The Tier 1 Entrepreneur route is now closed to new applicants but those already in the system will still be able to apply for extension or settlement, so it will be with us for a few years to come.
And, not for the first time, a genuine and well-meaning entrepreneur has fallen foul of the rules and requirements, as recently recorded by the Court of Appeal in a surprising case called “Sajjad”.
Mr Sajjad, a Pakistani national, ran a restaurant business as a Tier 1 Entrepreneur. He applied for an extension visa but the application was refused because the evidential requirements were deemed by the Home Office not to have been met. More specifically, he had spent large sums on his business (around half a million pounds), some of it used to repay debt to creditors, but the Home Office maintained that the expenditure had not been made in a prescribed manner.
Those who apply for Tier 1 Entrepreneur extension visas must show that they have invested all the relevant amount of investment funds (typically £200,000) into the business, and this bare financial requirement had of course been easily satisfied in Mr Sajjad’s case, who thus maintained that he should have been granted the visa.
He had fought his way through Administrative Review with the Home Office, Judicial Review with the Upper Immigration Tribunal and finally Judicial Review before the Court of Appeal, which decided to entertain his application – which indicates that they thought that his case was at least arguable.
But things became rather confusing during the course of the hearing at the Court of Appeal. The Home Office lawyer was of the firm opinion that there are only two ways in which a Tier 1 Entrepreneur can invest funds into their business: (1) by way of share capital and (2) by way of director’s loan. This somewhat overturned conventional understanding, which is that investment can also be made in a third manner, ie by way of direct investment into the business. The Home Office immigration rules and policy guidance seem to support this notion.
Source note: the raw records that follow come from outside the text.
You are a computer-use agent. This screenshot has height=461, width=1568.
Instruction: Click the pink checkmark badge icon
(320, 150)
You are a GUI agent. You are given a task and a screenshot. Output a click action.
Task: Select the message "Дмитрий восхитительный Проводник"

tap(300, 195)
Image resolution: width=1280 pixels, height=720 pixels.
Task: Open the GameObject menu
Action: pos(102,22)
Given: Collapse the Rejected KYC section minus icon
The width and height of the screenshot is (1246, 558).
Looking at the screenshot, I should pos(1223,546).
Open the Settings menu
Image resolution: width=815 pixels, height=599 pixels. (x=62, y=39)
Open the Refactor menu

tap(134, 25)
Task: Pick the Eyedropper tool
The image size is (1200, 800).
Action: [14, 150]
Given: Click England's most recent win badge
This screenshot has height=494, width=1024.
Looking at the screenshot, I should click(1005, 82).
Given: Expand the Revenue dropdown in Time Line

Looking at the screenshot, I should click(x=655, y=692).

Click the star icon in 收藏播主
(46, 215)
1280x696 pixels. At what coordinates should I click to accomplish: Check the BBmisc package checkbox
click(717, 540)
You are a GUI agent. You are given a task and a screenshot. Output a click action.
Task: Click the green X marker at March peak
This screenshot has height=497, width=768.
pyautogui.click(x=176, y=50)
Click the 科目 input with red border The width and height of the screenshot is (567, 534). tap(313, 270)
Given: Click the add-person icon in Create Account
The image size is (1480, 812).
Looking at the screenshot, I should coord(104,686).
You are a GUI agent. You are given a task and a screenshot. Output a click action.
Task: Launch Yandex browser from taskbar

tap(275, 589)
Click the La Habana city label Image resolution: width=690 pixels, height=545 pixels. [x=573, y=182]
But an unexpected narrative developed, which seems to be to the effect that an investment of funds by a director into the business necessarily constitutes a director’s loan, whether it is called a director’s loan or not. And therefore such an investment has to follow the rules for director’s loans, one of which is that it must be evidenced by a director’s loan agreement. Mr Sajjad had not provided such an agreement and thus his case failed.
But the decision was rather nebulous and it is difficult to say what it really establishes. Is it correct to say that the court held that only methods (1) and (2) of investment are acceptable methods of investment for Tier 1 Entrepreneurs? Certainly the court appeared to be sympathetic towards this idea but it did not say so in specific terms.
Mr Sajjad’s lawyer advanced the idea that the investment could have constituted a “gift” within the legal meaning, but the court declined to make a finding on this point, seemingly because they were sure that it was a director’s loan and they therefore did not need to consider it.
Mr Sajjad’s case had been rather complicated by the fact that a letter from his accountant stated that the investment did indeed constitute a director’s loan. Perhaps if the evidence had been different the court’s approach would have been different and perhaps the decision would have been different.
So where does this leave us? We note that some lawyers are already advising their Tier 1 Entrepreneurs to make their investments by way of share capital or director’s loan and nothing else. This may be wise, at the moment at any rate, but the situation is certainly confusing because the published material from the Home Office does not support such a notion.
We hope that we may get some clarification from the Home Office or the courts about this, and we will keep our readers informed.